The request :: Please reproduce the records word for word, starting at the beginning and ending with the line that contains "click(x=362, y=106)". Leave the pictures out of your copy.

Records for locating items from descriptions
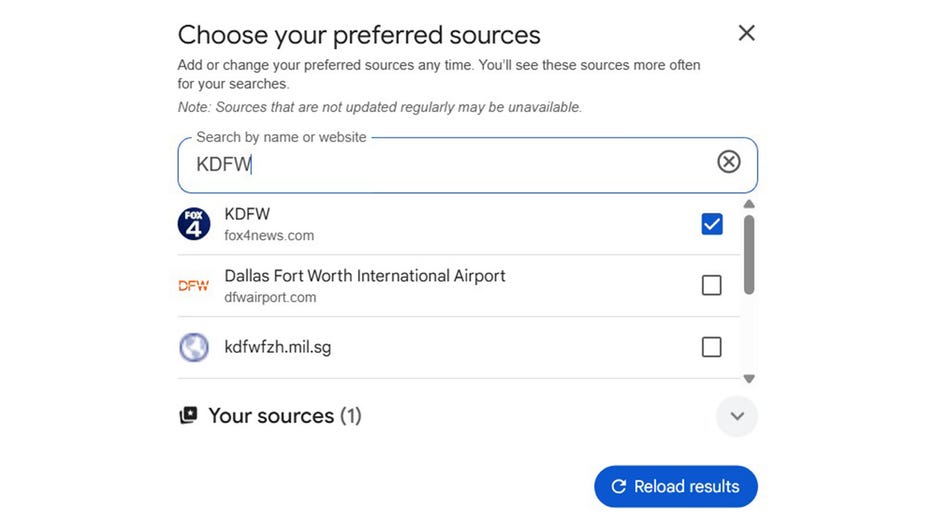The width and height of the screenshot is (932, 524).
Task: Select the kdfwfzh.mil.sg result text
Action: (277, 348)
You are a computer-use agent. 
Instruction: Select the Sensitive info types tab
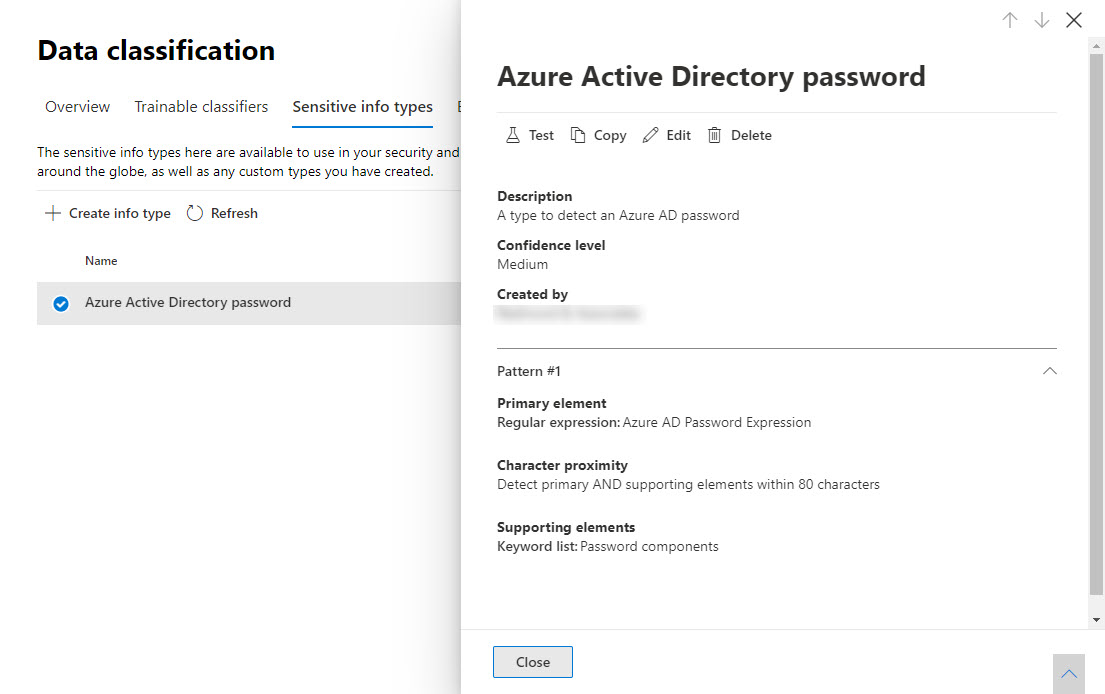click(x=362, y=106)
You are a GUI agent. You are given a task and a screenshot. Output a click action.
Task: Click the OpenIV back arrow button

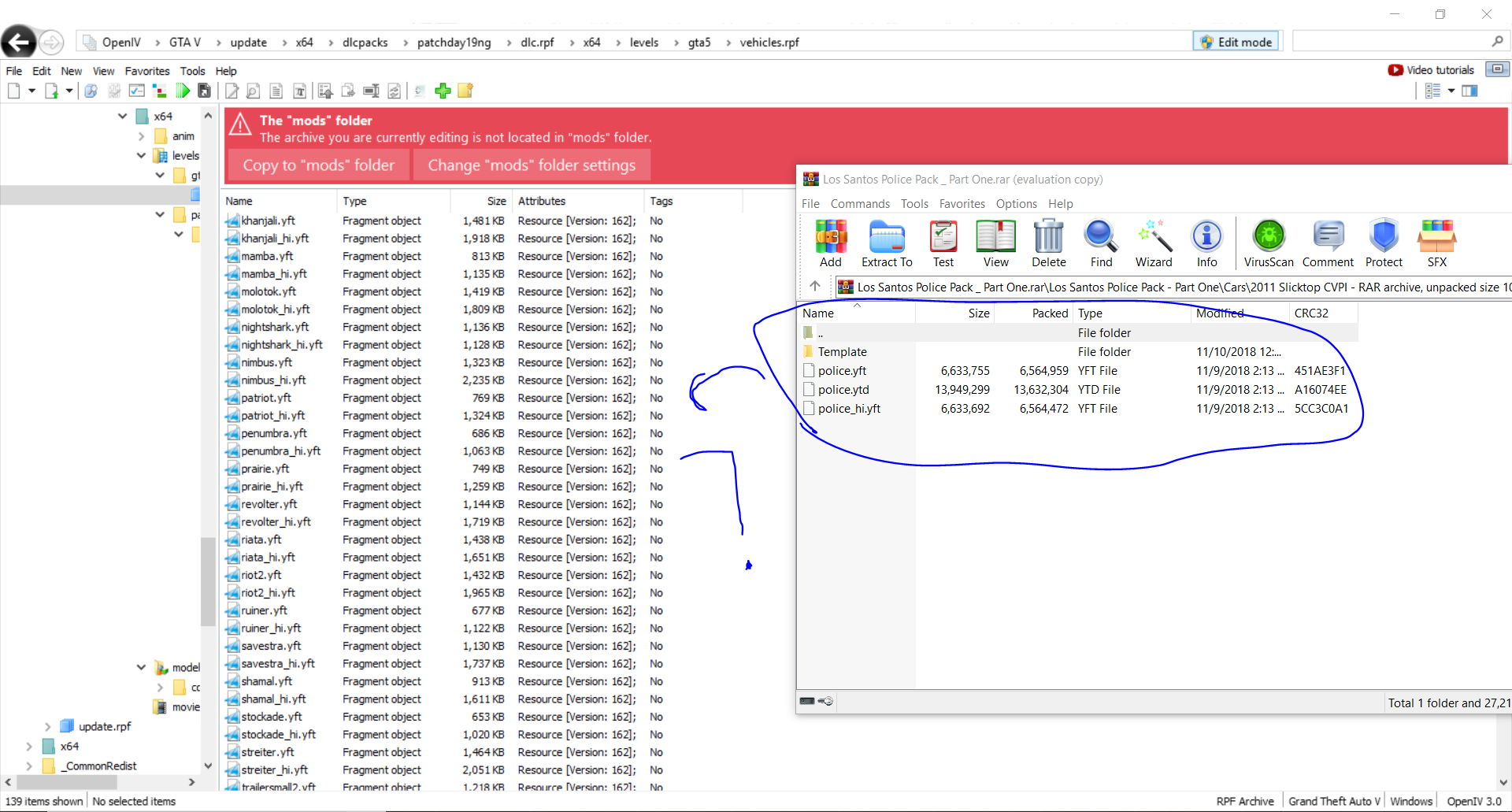pos(19,42)
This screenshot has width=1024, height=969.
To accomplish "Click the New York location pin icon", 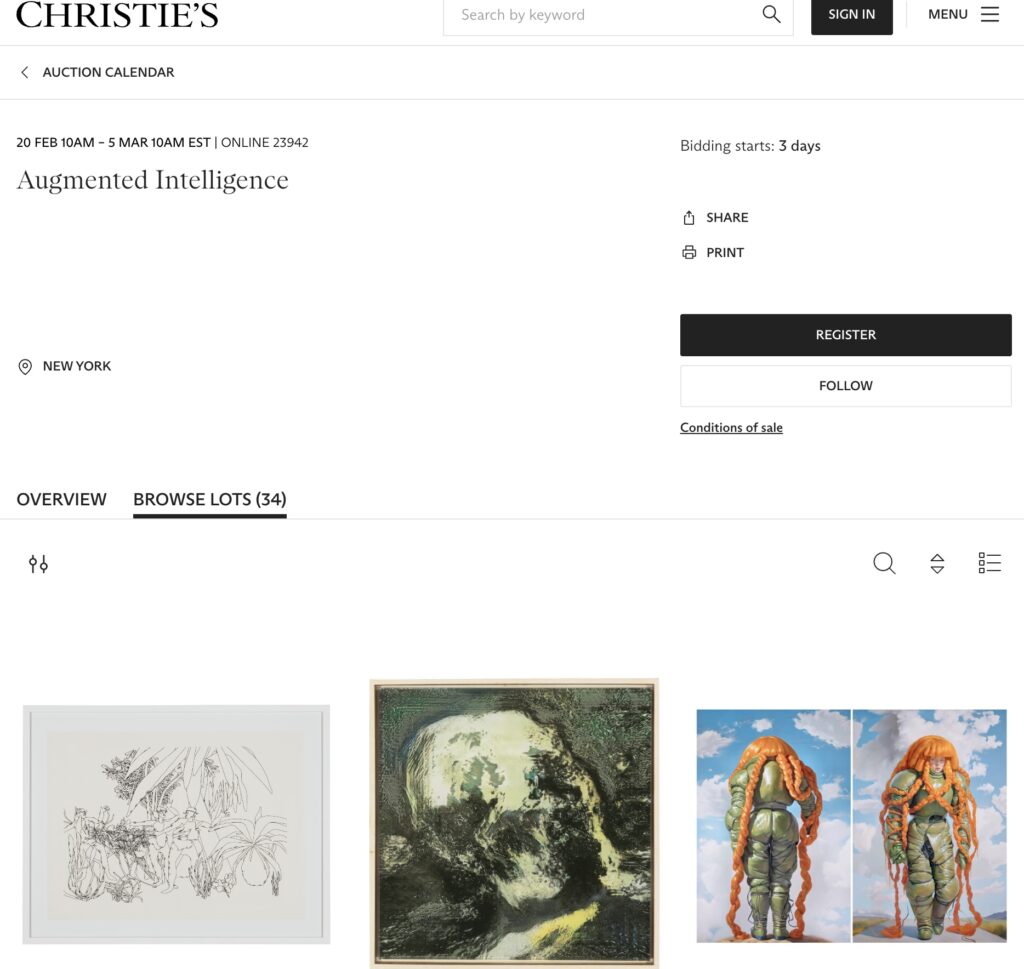I will (x=25, y=366).
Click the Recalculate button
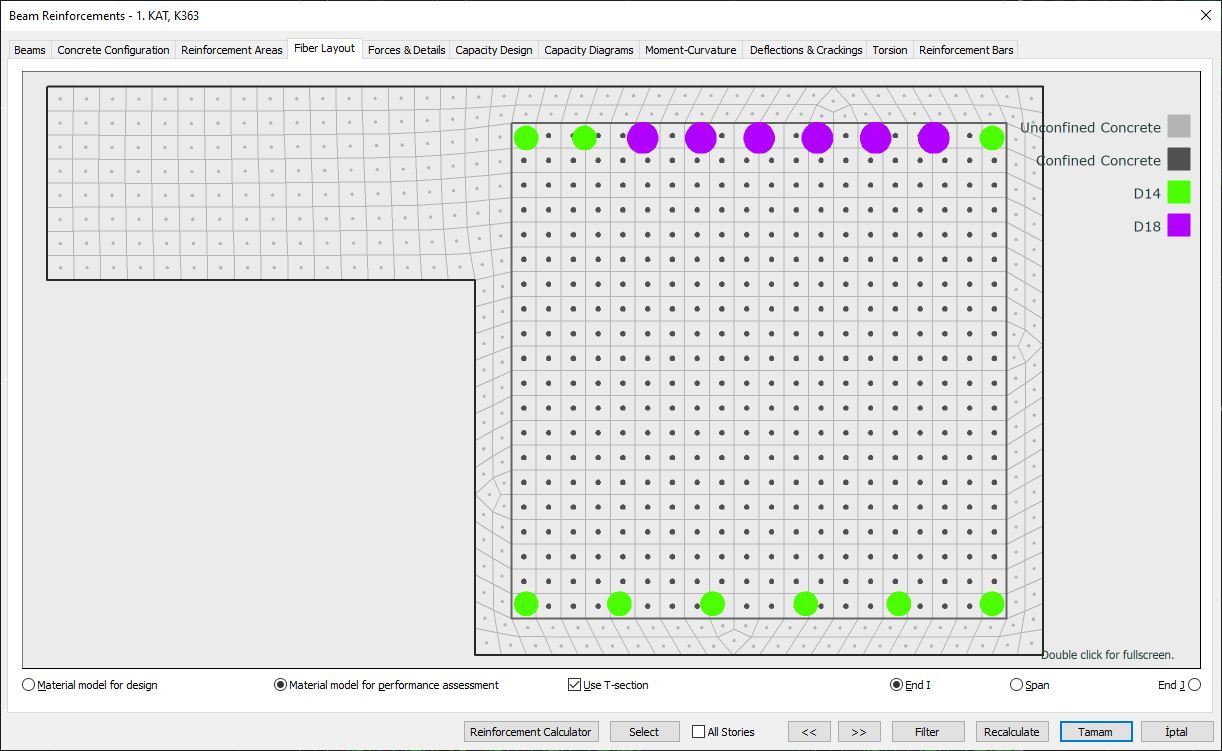Screen dimensions: 1222x751 click(x=1011, y=731)
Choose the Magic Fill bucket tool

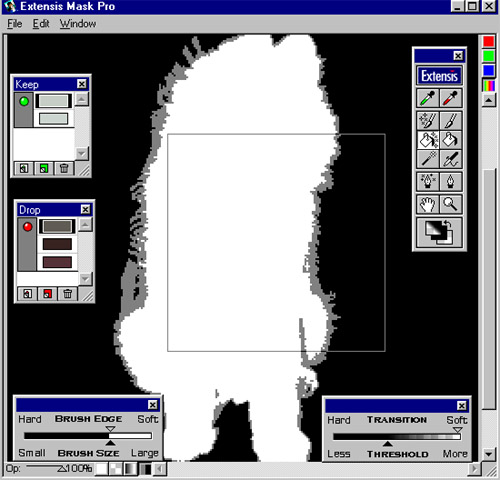[x=427, y=140]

Result ::
The width and height of the screenshot is (932, 524).
Task: Select the kdfwfzh.mil.sg result text
Action: (277, 348)
You are a computer-use agent. 
Instruction: Select the Sensitive info types tab
click(x=362, y=106)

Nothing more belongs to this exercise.